Response of the nitrogen processing bacterial community to water level fluctuation and nitrate availability in an intact marsh soil column.

Abstract

Wetlands are known to experience fluctuations in water levels and receive exogenous nitrogen inputs that affect various organisms, including soil microorganisms. To study the impact of these factors on microbial diversity, we collected intact soil columns from a Phragmites australis-dominated site in the Qixing River National Nature Reserve in Northeast China. In a laboratory experiment, we simulated water level fluctuations and exogenous nitrogen inputs to the soil columns and examined the associated changes in the relative abundance of 51 bacterial genera involved in nitrogen cycling processes. Our findings revealed that different bacterial genera exhibited varying relative abundances across treatments. Specifically, Massilia showed the highest total relative abundance at the genus level, while Planctomyces had the second highest, and Campylobacter had the lowest abundance.

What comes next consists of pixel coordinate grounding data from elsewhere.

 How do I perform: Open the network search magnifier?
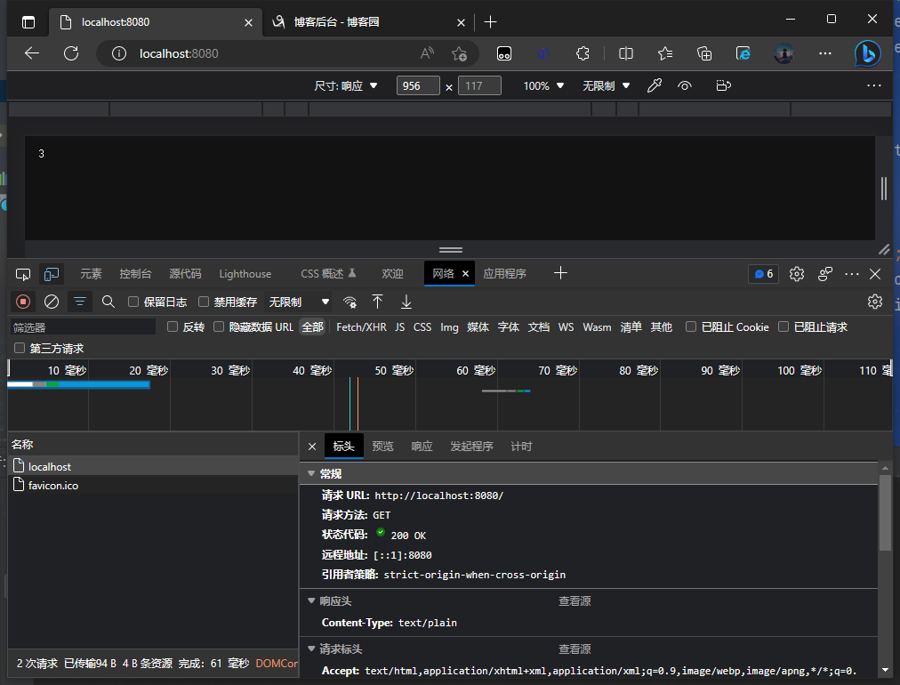point(108,302)
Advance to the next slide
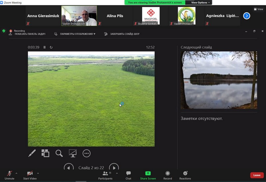The height and width of the screenshot is (182, 266). (114, 167)
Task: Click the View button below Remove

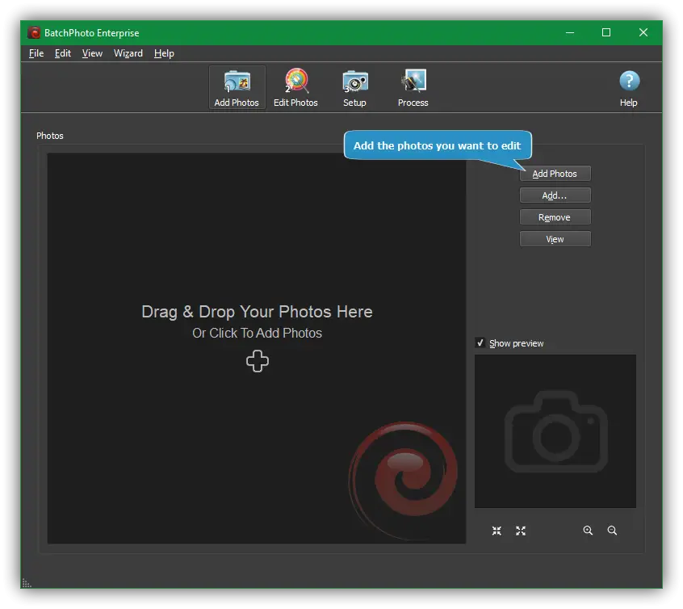Action: tap(555, 239)
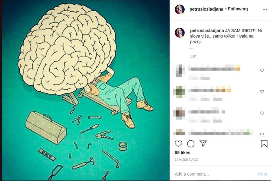View the 85 likes list
The height and width of the screenshot is (181, 271).
[x=182, y=153]
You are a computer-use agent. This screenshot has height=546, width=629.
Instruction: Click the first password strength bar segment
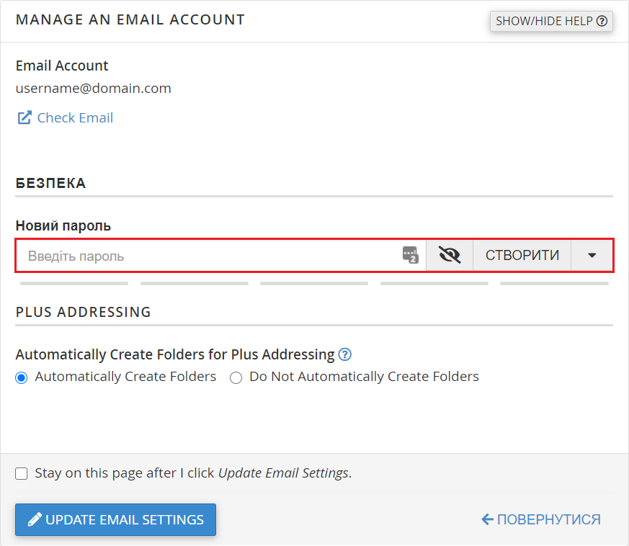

The DESeq2 model, based on negative binomial distribution, revealed that the tags of bacterial genera were significantly correlated with soil depth, but not with water levels or nitrogen concentrations. However, the addition of a 30mg/L nitrate solution caused a decrease in the relative abundances of bacterial genera with decreasing water levels, while a 60mg/L concentration of nitrogen resulted in a decrease and then an increase in the relative abundances of bacterial genera with decreasing water levels. Our study provides valuable insights into the response of nitrogen-cycling bacteria to changes in different environmental conditions.